Chapters 3 through 5 offer an empirical analysis of postwar peacebuilding in El Salvador by exploring the political, economic, and social dynamics of a captured peace. Chapter 3 assesses postwar politics, including the challenges of democratization and increasing polarization. I review the electoral reforms implemented during and after the peace accords in order to highlight systematic barriers to participation that may have benefited the incumbent party. The chapter then focuses on the monopolization of political discourse by political parties, as well as the extent to which parties provide a meaningful conduit for popular representation. I also provide a discussion of the internal development of political parties and examine how party polarization affects representation and the quality of democracy. This is followed by an analysis of the postwar election cycles after 1994 for presidential elections (1999, 2004, 2009, 2014) and legislative and municipal elections (1997, 2000, 2003, 2006, 2009, 2012, 2015).

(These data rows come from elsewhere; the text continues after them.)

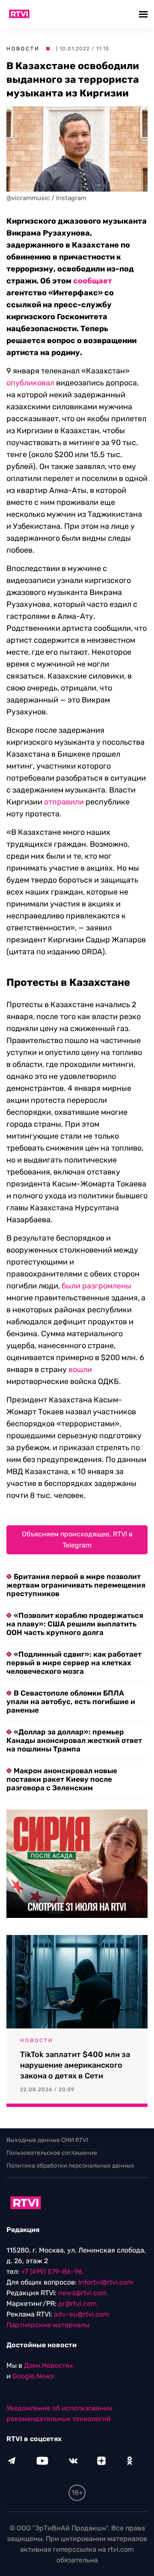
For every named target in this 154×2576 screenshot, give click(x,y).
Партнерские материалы (47, 2325)
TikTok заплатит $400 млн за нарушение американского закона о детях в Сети (75, 2065)
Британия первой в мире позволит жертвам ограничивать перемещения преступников (75, 1585)
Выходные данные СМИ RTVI (47, 2140)
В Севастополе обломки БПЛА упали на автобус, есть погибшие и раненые (70, 1701)
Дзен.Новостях (48, 2365)
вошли (80, 1369)
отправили (64, 802)
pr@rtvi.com (77, 2303)
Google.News (33, 2376)
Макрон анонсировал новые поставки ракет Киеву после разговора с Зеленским (61, 1779)
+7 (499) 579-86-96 (52, 2271)
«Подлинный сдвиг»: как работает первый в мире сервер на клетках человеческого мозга (74, 1663)
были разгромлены (96, 1286)
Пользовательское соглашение (51, 2152)
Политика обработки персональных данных (70, 2165)
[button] (144, 14)
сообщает (92, 281)
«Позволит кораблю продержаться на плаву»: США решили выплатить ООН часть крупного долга (74, 1624)
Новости (23, 49)
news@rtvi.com (82, 2293)
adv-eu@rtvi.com (81, 2314)
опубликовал (30, 383)
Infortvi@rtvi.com (105, 2282)
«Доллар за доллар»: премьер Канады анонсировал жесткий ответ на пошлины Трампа (74, 1740)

Chapter 4 examines the postwar economy, which has been characterized by deepening economic exclusion through the application of the neoliberal model across four successive ARENA administrations. The policies implemented under the administration of Alfredo Cristiani were concurrent with the negotiation of the peace accords and the early phases of their implementation. The continued application of the model by the Calderón Sol and Flores administrations deepened the reforms, which resulted in increased political and social opposition. The popular dissatisfaction with the economy under Flores led to a change in discourse under the Saca administration, which was instead imbued with populist language and social programs while continuing neoliberal policies. ARENA’s policies did little to alleviate socioeconomic exclusion, and the economy became overly dependent on remittances sent back from Salvadorans living abroad. The failure of these policies was exposed by the global financial crisis, from which the country has yet to recover. I also assess the extent to which the Funes administration was able to diverge from the model established by the ARENA governments and the conflicts that arose as a result of policies that threatened elite interests. Additionally, various corruption scandals exposed the extent to which those in power used the state for their own benefit.

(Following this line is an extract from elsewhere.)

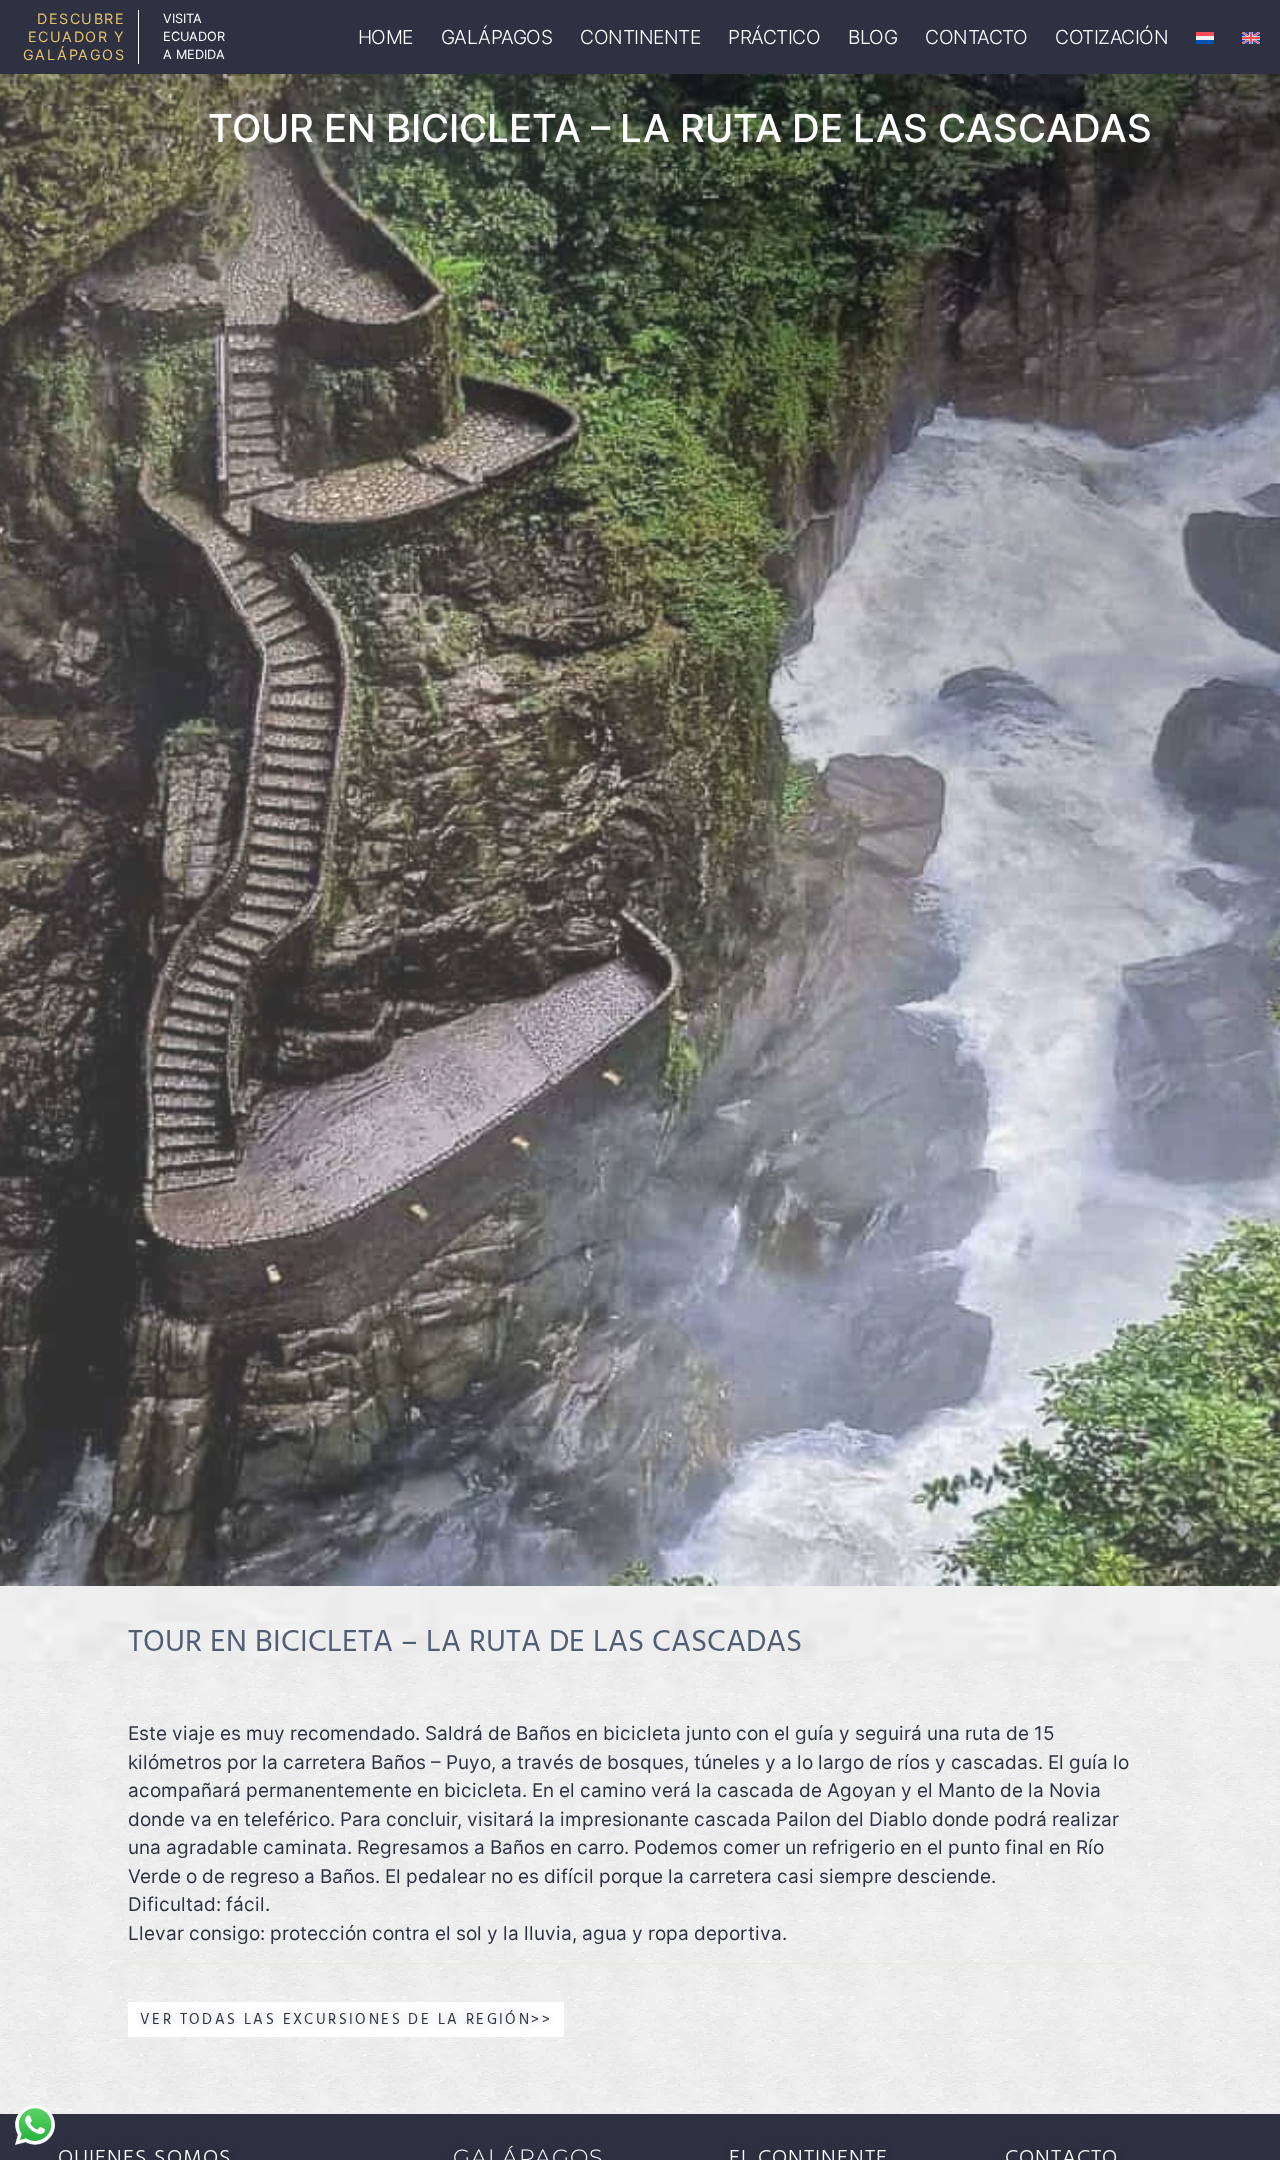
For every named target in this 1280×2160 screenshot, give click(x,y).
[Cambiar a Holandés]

Chapter 5 addresses three dominant problems of postwar society: migration, crime, and the limitation of political space for civil society. Social exclusion and marginalization have both political and economic roots that precede the peace accords, although the impact of neoliberalism and the retraction of the state from public spheres have contributed greatly to these problems. The failure to deal with these issues has resulted in the mass emigration of Salvadorans in the postwar era, which has resulted in the deterioration of families and society and has helped fuel a wave of crime and violence of epic proportions, for which El Salvador has now become notorious. The multifaceted causes of this crime and violence are examined, which includes a discussion of state complicity and failures during the implementation of security reforms. This chapter also explores policy responses to crime and highlights how ARENA used social exclusion and authoritarianism as instruments of the state to maintain the status quo.

In the final chapter I summarize the book’s major findings and discuss the extent to which it is possible to reclaim the captured peace. I also discuss the lessons that El Salvador’s captured peace holds for peacebuilders and seek to identify mechanisms that might limit the advantage of incumbent elites.